October Fun in Upper Elementary

5:13 PM


Teaching 5th grade gets hard, because the students are still kids, but they are the big kids of the school.  Many activities/projects have been done before, and they don't want things too "babyish."

Enter October and Halloween....

I have used this lesson in the past and have LOVED it.  I tweak things a bit each year, with this year, I am sure, being no exception.  We are starting this next week, so watch my Instagram (drazs_class) to see how it goes!

Day 1
We listen/watch the book Go Away Big Green Monster by Ed Emberley through Youtube (I usually create a Safeshare link if using a Youtube video, fyi.)

We talk about the book and descriptions, and then I have the students draw their own monsters.  I tell them to keep them super secret and make sure their tablemates didn't see their work.



As students draw, I read aloud A Great Illustrated Classic version of Frankenstein.  This read aloud will continue throughout the week and next; I use this story to talk about the monster we know as Frankenstein, flashback/foreshadowing, writing a spooky tale, etc.



Day 2
Students write a description of their monster.  We talk about using awesome adjectives and being very descriptive, so that the reader can really picture their monster.  I will also be doing a Mentor Sentence/Better than Basal from Ideas By Jivey on the story I Need My Monster this week...so everything fit perfectly.  To read this book, we used the version from Storyline.  If you haven't used this site to read picture books, you are missing out!


Day 3
I pass the descriptions out randomly to students, and their job is to draw the monster as described!

Day 4
I pass out students' original drawings to them.  I call them up to present their monster and then show the drawing that was made based on the descriptions they wrote.  We put the pictures side by side on their desks and do a gallery walk around the room.  I then have students vote for the top 3 they think match the best, meaning the student's description was done well.

Day 5
We take our descriptive writing and insert it into a writing piece that my team has done for a few years titled "My Friend Frank."  Students use to create a Frankenstein using a pattern and then wrote a story about him...I changed it this last year to be about their monster, to parallel the idea that the boy in I Need My Monster needed a certain type of monster to go to sleep.

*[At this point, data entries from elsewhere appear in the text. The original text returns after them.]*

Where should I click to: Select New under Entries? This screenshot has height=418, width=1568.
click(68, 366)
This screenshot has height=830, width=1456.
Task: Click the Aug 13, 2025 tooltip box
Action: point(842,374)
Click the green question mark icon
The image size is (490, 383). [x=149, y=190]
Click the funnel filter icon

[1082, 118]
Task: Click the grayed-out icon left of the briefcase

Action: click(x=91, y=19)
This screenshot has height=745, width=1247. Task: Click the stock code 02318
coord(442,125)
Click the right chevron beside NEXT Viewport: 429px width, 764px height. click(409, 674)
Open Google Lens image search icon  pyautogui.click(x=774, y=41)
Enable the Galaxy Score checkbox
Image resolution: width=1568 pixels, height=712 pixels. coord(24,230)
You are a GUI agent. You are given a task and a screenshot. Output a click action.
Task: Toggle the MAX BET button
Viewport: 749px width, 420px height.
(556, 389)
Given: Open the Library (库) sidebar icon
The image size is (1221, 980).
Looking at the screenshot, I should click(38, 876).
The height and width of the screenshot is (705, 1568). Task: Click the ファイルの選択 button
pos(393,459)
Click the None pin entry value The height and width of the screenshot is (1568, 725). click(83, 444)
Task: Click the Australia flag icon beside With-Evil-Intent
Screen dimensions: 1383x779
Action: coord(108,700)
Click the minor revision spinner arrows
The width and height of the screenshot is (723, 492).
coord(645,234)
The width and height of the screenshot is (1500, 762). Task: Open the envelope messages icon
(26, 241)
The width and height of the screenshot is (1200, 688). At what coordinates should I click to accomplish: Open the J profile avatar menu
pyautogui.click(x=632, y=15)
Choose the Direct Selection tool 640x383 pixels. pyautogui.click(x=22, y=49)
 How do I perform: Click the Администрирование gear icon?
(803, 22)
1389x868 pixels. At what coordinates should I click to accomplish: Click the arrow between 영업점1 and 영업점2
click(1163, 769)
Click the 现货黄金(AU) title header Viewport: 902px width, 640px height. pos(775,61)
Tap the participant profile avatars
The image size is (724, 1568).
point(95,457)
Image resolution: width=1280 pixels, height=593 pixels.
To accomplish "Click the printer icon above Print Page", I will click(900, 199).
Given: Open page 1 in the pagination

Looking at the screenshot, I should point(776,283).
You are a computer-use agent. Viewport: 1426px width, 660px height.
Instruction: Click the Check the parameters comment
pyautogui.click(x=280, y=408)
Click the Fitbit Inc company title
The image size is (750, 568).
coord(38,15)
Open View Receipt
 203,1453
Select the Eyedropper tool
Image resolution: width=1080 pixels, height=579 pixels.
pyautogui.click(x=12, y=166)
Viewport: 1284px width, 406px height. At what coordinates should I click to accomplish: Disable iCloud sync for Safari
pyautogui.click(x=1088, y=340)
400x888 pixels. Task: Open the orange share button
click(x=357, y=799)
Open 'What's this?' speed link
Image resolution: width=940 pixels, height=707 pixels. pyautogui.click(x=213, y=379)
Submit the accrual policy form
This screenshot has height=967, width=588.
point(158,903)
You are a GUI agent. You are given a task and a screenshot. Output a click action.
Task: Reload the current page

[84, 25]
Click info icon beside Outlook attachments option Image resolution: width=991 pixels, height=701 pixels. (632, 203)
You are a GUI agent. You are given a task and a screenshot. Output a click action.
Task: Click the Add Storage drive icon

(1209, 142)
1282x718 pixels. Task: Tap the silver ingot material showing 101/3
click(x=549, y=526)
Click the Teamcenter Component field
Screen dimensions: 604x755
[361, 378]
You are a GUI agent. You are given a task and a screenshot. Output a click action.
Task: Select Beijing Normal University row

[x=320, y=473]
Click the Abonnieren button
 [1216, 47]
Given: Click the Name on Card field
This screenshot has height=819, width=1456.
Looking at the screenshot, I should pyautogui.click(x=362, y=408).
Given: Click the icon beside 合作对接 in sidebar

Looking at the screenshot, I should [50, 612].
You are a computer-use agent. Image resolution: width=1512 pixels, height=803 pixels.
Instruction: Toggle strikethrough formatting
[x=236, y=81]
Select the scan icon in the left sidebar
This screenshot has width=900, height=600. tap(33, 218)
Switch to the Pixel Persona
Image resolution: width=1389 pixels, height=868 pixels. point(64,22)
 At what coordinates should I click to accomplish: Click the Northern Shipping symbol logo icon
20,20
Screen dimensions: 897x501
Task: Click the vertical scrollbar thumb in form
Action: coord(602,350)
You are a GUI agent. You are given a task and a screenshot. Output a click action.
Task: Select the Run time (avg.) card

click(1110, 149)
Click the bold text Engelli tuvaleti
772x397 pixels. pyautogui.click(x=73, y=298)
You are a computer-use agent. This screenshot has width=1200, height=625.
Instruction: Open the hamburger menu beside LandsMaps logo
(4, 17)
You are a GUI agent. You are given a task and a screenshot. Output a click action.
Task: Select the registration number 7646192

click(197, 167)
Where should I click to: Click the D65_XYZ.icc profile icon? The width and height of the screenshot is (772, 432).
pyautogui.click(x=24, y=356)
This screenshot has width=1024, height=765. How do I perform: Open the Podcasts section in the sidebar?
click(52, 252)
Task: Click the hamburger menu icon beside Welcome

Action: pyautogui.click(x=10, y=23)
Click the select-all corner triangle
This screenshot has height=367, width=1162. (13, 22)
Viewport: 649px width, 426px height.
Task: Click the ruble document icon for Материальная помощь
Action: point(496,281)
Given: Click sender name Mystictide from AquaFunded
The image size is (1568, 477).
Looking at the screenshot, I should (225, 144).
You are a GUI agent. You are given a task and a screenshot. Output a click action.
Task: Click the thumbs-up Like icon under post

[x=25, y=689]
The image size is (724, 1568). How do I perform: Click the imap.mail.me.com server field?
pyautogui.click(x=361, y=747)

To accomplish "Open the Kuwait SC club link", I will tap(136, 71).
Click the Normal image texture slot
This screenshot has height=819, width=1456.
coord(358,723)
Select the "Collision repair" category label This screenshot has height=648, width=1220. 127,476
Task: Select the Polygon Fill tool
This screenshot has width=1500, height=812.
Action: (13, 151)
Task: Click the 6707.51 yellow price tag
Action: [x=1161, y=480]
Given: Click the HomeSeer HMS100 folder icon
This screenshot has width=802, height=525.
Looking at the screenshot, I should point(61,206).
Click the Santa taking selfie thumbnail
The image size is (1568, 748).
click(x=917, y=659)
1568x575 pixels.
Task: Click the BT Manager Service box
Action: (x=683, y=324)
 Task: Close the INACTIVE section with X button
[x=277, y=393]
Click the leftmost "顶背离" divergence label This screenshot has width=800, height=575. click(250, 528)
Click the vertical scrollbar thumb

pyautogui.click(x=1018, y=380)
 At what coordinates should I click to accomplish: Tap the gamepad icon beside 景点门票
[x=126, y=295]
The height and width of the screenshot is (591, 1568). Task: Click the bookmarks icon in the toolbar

The students are essentially writing a 5-paragraph essay with an Intro, What their monster looks like (Description inserted here,) What unique activities their monster does, What their monster likes to eat, and finally a conclusion.

Students also then take construction paper and create their monster to hang above their lockers.  The 1st graders parade through our classrooms to show us their costumes on Halloween, so we have had their Franks posted in the past.  This last year, (and hopefully this one too) their monsters!


Last year, my students typed the writing on their iPads, so I printed them on paper with  Educlips's {free} Halloween Silhouttes she posted....they looked so cool when done!


Other things we do for October:

Spooky synonyms sheet--looking at overused words and creating our own synonyms for the haunted house!

Stellaluna Mentor Text/Sentence paired with Said is Dead and then creating a graveyard of overused words.


Jivey's Paired Texts for Epidemics and Germs to get some non-fiction reading in while talking about ZOMBIES!


My October/Halloween Solve and Color for Multiplication and Order of Operations



Last year, we also visited out first grade buddies and the pairs created a monster and made a "Lost Monster" poster together.  The 5th graders had a lot of fun doing this....the little buddies took charge, but having done a similar project, the bigs had ideas and were guiding the littles to include better descriptions and details!


Lastly, for the actual "party" (Lord help us, Halloween is on a Tuesday this year!) the 5th grade teachers rotate rooms throughout the day reading a chapter or two of the book Skelteon Creek by Patrick Carman (click on affiliate link or the book cover to be taken to Amazon to see.)  This book is really creepy and gets kids jumping!  We warn kids that some parts are scary, but the ending and result is so worth it and that everything gets explained in the end.  The reason the book is so scary is actually not the reading, but the book has short videos that go along with it.  When you get to the end of certain chapters there is a password you enter to get to the videos. (If you're thinking about reading this I suggest you proof read it and/or search the videos on YouTube so you are prepared!)


In a nutshell, that's the month of October in my 5th grade classroom!  How do you celebrate my FAVORITE holiday?!